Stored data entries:
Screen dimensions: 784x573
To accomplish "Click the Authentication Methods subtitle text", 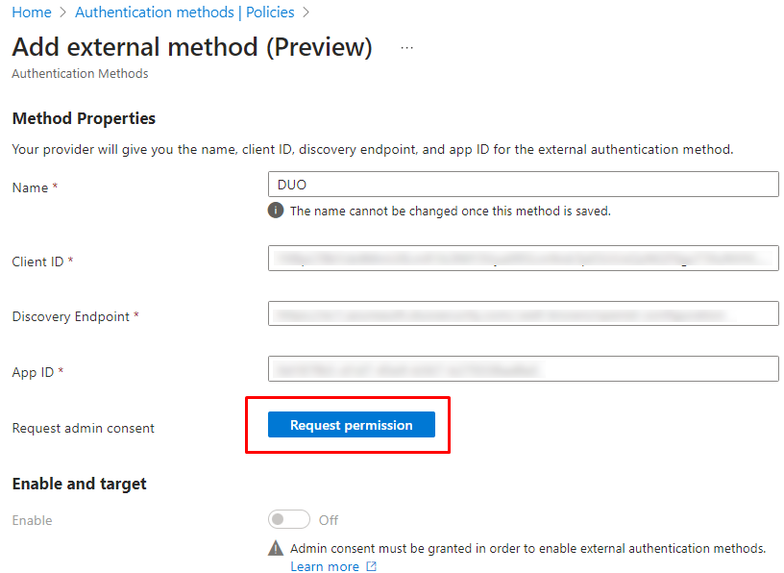I will [80, 73].
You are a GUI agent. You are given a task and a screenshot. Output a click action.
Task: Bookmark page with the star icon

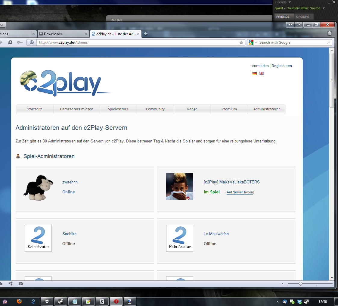click(x=241, y=42)
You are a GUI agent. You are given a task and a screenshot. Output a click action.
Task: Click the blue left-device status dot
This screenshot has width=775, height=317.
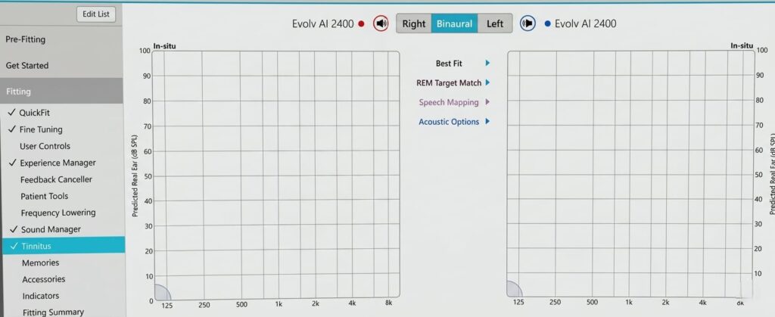[x=547, y=24]
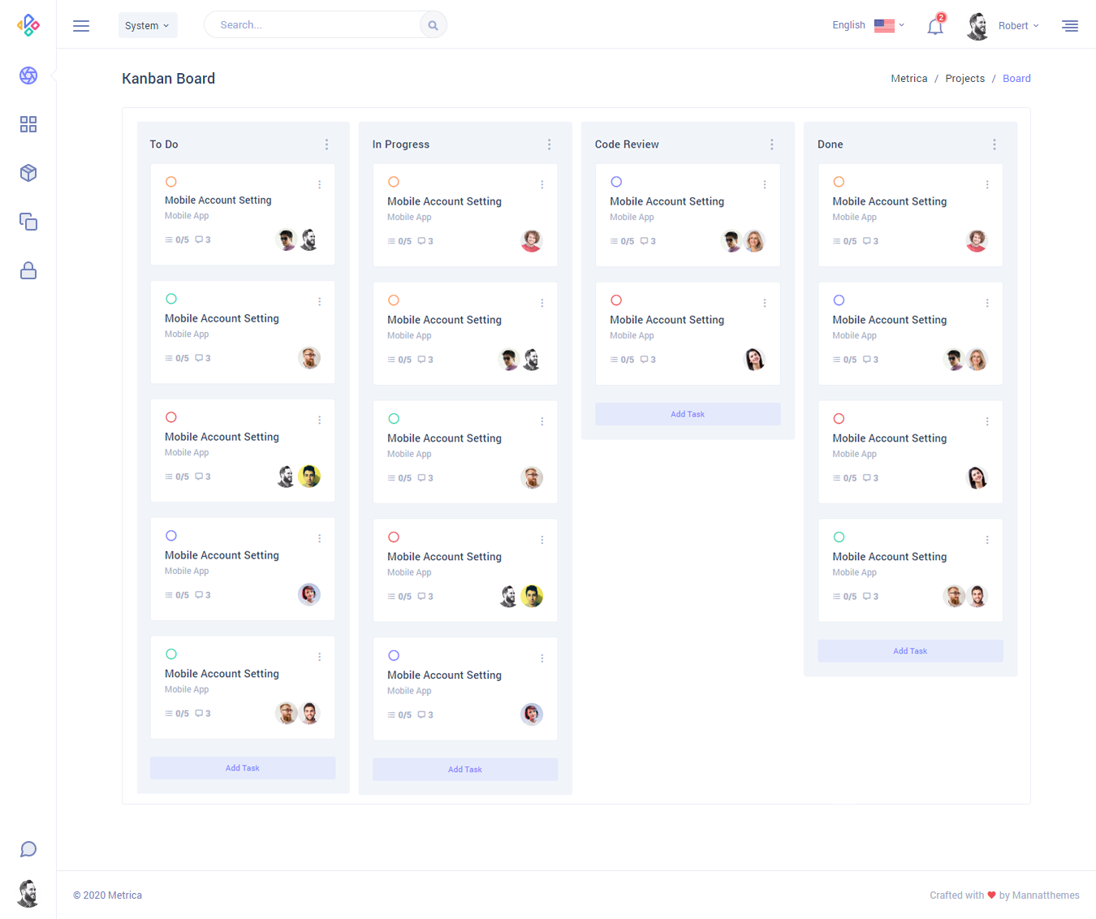Open the Projects breadcrumb link
The image size is (1096, 919).
tap(964, 79)
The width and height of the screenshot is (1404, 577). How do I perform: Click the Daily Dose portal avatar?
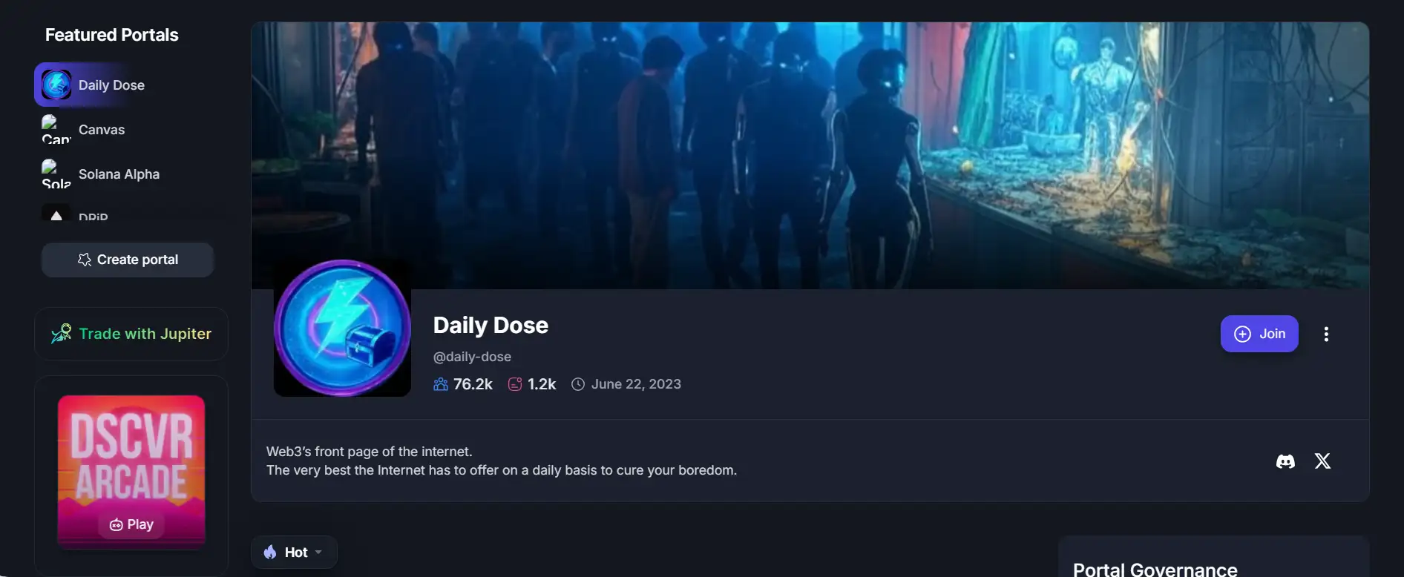[342, 328]
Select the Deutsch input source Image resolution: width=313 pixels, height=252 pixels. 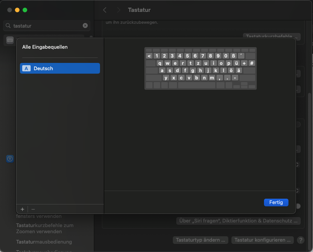click(x=60, y=68)

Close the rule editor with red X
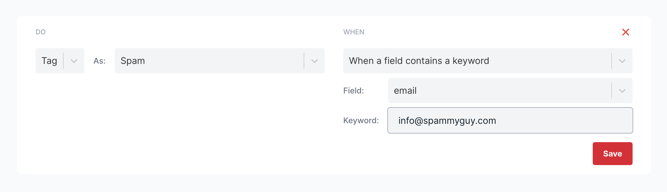click(625, 32)
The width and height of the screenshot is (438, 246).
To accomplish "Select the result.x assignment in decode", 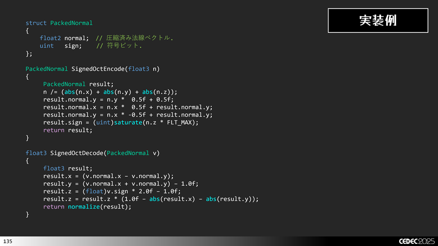I will (x=109, y=176).
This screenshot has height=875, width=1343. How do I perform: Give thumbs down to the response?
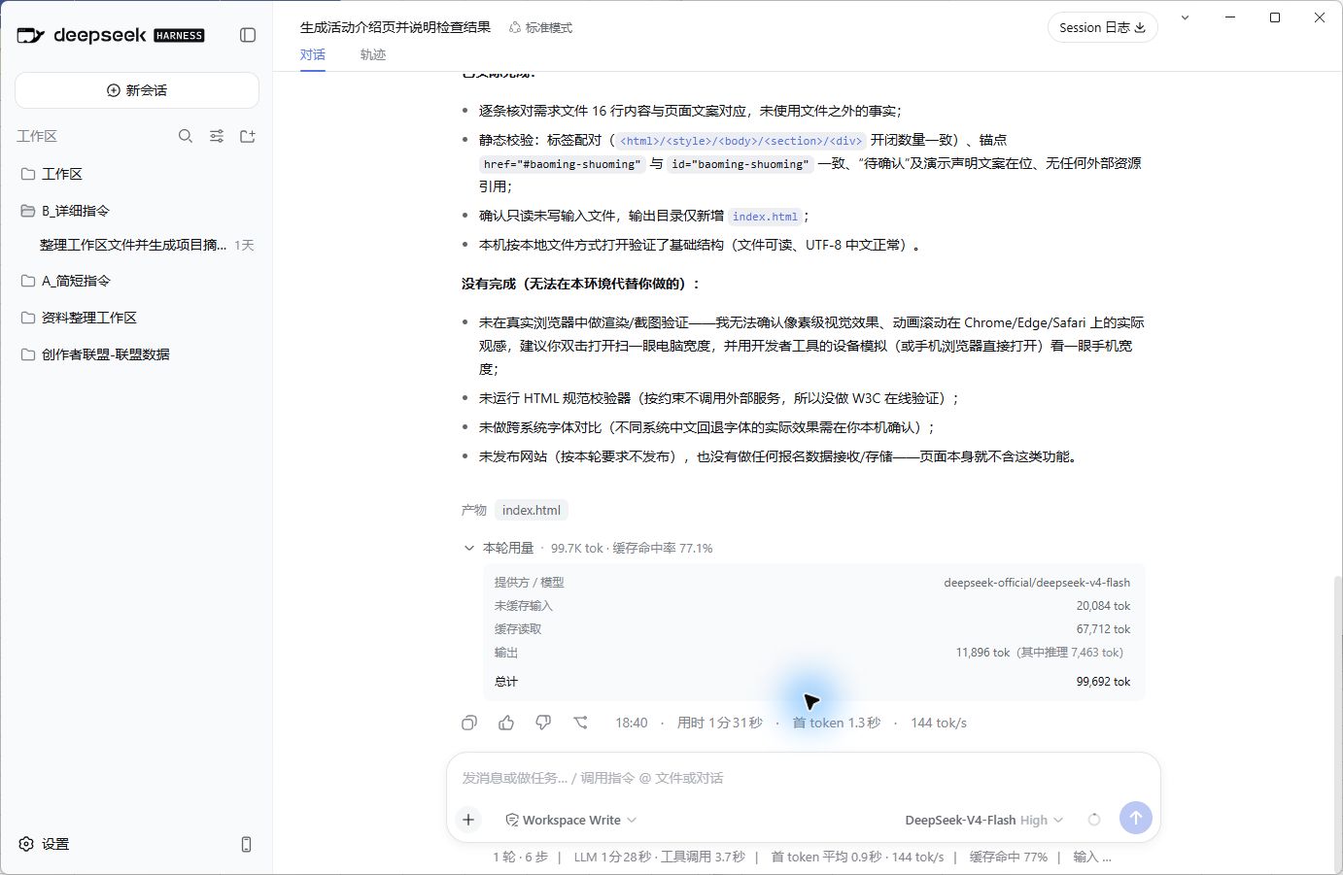click(x=543, y=723)
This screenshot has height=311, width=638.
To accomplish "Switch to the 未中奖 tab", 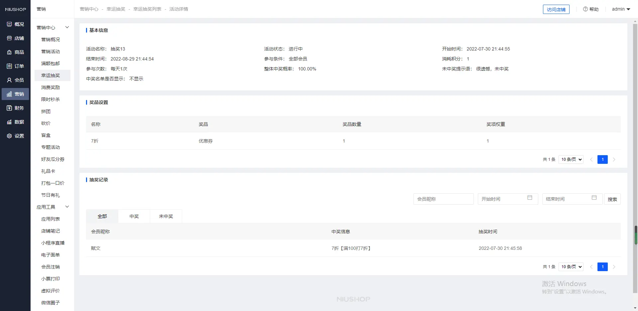I will tap(166, 216).
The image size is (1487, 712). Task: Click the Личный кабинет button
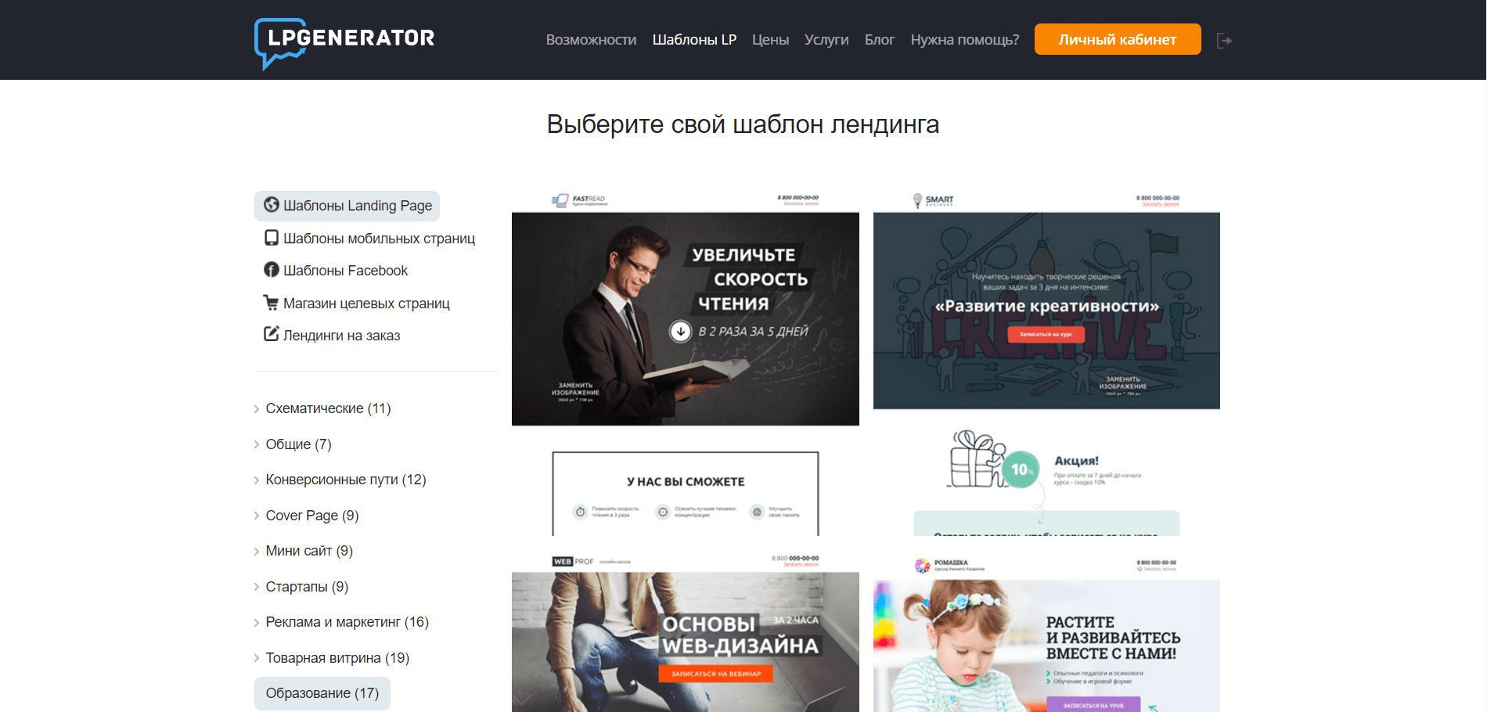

YOUR INSTRUCTIONS: Pick out every line of the rows above that contains the string "size", treating uppercase and lowercase letters as distinct.

TASK OUTPUT:
The image size is (1096, 919).
The image size is (1487, 712). Task: Click the Личный кабинет button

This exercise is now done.